À l’origine de ce projet original, on trouve quatre acteurs du livre : Simon Pinel, libraire à la tête des Éditions Critic pendant dix ans, Xavier Dollo, libraire et fondateur des Éditions Adastra, Xavier Collette, auteur de BD (Delcourt, Glénat) et illustrateur de jeux de société, enfin Frédéric Hugot, informaticien spécialiste du livre numérique. « Mais depuis décembre 2022, on est passés en coopérative (SCIC). On n’est plus quatre à détenir le capital mais une centaine de sociétaires. Dès le départ, la volonté était que le projet nous dépasse tous les quatre », précise Simon Pinel.
C’est un peu par hasard que L’Astrolabe s’est retrouvée à épouser un modèle économique de l’ESS. « Au départ, il y avait des constats, comme celui bien détaillé dans le rapport Bruno Racine sur la rémunération des auteurs en France, complètement accablant. Les auteurs sont très mal rémunérés, la plupart vivent dans une situation de précarité », témoigne Simon Pinel. « On voulait aussi changer de modèle, avoir quelque chose de plus coopératif, pas forcément de patron, quelque chose où on puisse s’épanouir, qui repose la question du travail », continue-t-il. Le projet de L’Astrolabe a alors la chance d’être sélectionné par TAg35, qui accompagne l’entrepreneuriat local et collectif dans l’ESS. « Grâce à ça, on a pu monter en compétences sur l’aspect coopératif et entrepreneurial, pousser le projet plus loin. Il est devenu la première coopérative du livre en France », commente le libraire.
Il existait déjà des maisons d’édition ou des librairies coopératives (à Rennes, L’Établi des mots, par exemple), mais L’Astrolabe a la particularité de vouloir englober plus largement les métiers du livre en combinant l’édition, la librairie et un troisième pôle qui serait une sorte de boîte à outils. « L’incubateur, à défaut d’un meilleur terme, a pour vocation d’utiliser le livre comme moyen social, culturel pour agir sur le monde, et de faire en sorte que les acteurs et actrices du livre vivent mieux de leur pratique », explique Simon Pinel. Jusque-là, cette partie de la coopérative a pris différentes formes : implication dans l’organisation de la première édition du festival L’Ouest Hurlant, publication d’une plaquette didactique pour les jeunes maisons d’édition, ateliers d’écriture à destination de personnes souffrant de handicap.

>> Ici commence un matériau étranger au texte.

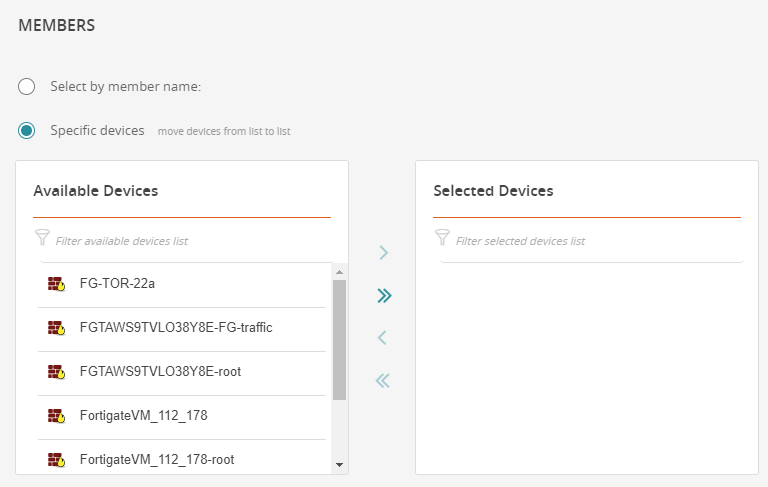Viewport: 768px width, 487px height.
Task: Move selected device to Selected Devices
Action: click(x=382, y=253)
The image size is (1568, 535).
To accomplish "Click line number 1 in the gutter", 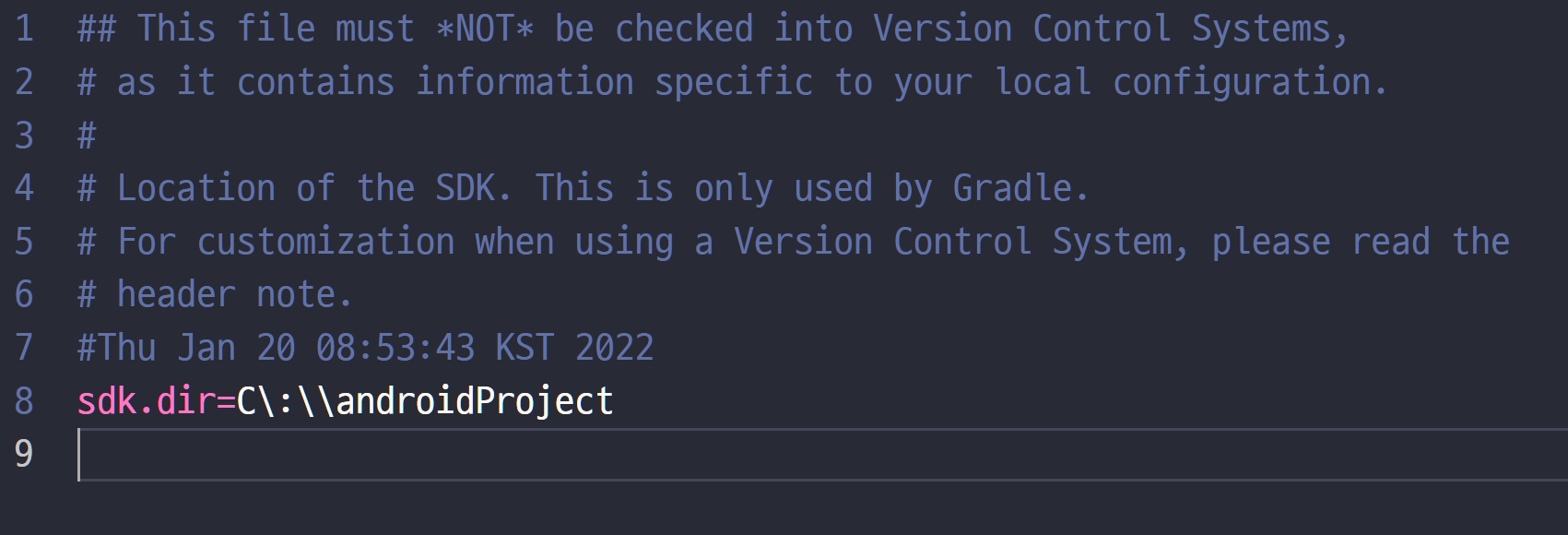I will point(25,30).

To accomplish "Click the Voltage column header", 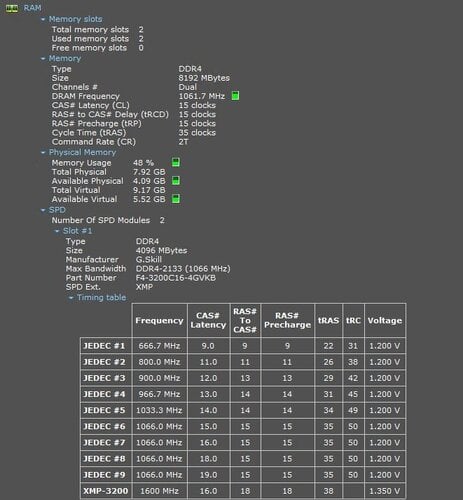I will pyautogui.click(x=385, y=321).
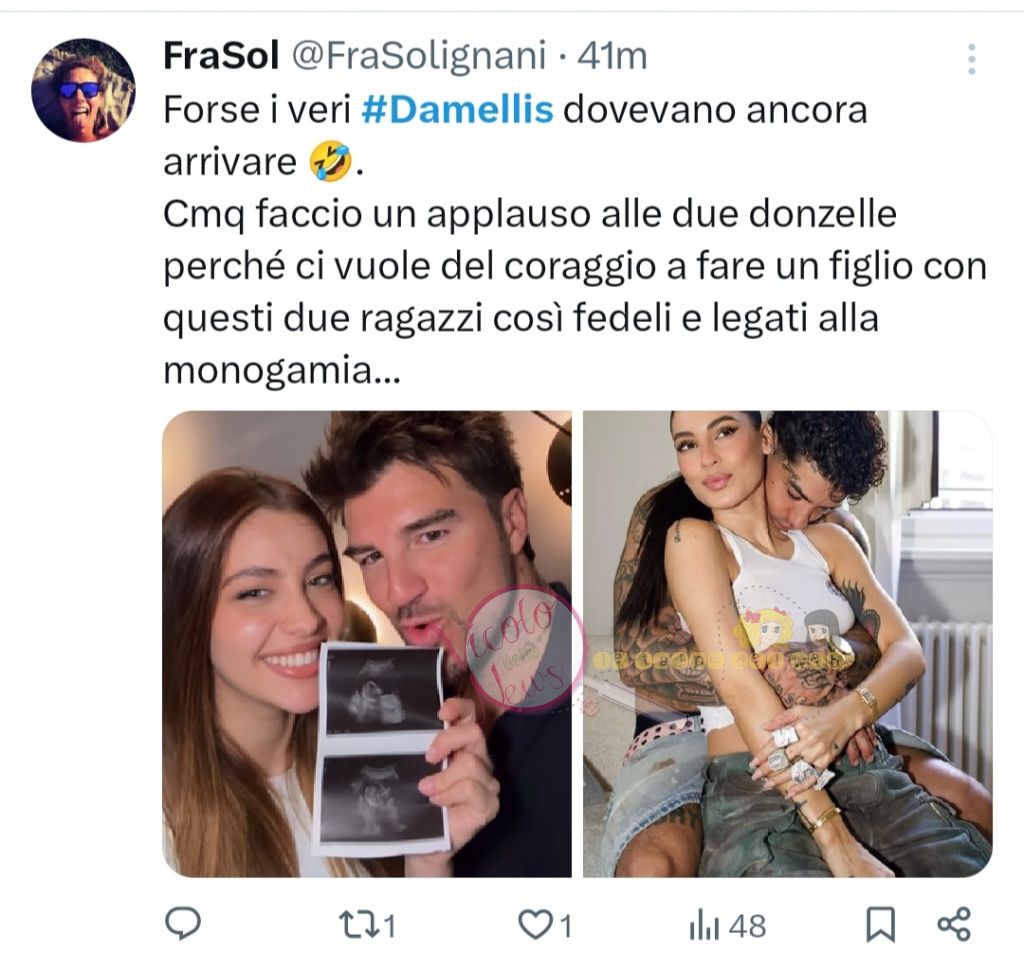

La première année d’activité de L’Astrolabe a permis au projet de fédérer un public, dont une partie est désormais sociétaire de la SCIC, mais aussi de s’implanter dans le quartier de Maurepas en créant des ponts avec ses acteurs. « On ne visait pas Maurepas précisément. L’idée était de ne pas être au centre-ville, où il y a déjà beaucoup de librairies. De par la mixité et l’identité de Maurepas, les gens sont vite venus vers nous, les écoles, les autres entreprises et les associations », raconte Simon Pinel. La dimension coopérative du projet pousse à proposer une animation de quartier légèrement différente de celle des librairies de centre-ville. « On travaille différemment avec les collectivités, avec des lectures dans les écoles par exemple. On envisage aussi l’événementiel et nos partenaires potentiels d’un autre œil. On n’est pas juste là pour vendre les livres de nos invités, mais pour avoir une discussion sociale qui intéresse les gens et permette de faire avancer la société vers des jours meilleurs », affirme Simon.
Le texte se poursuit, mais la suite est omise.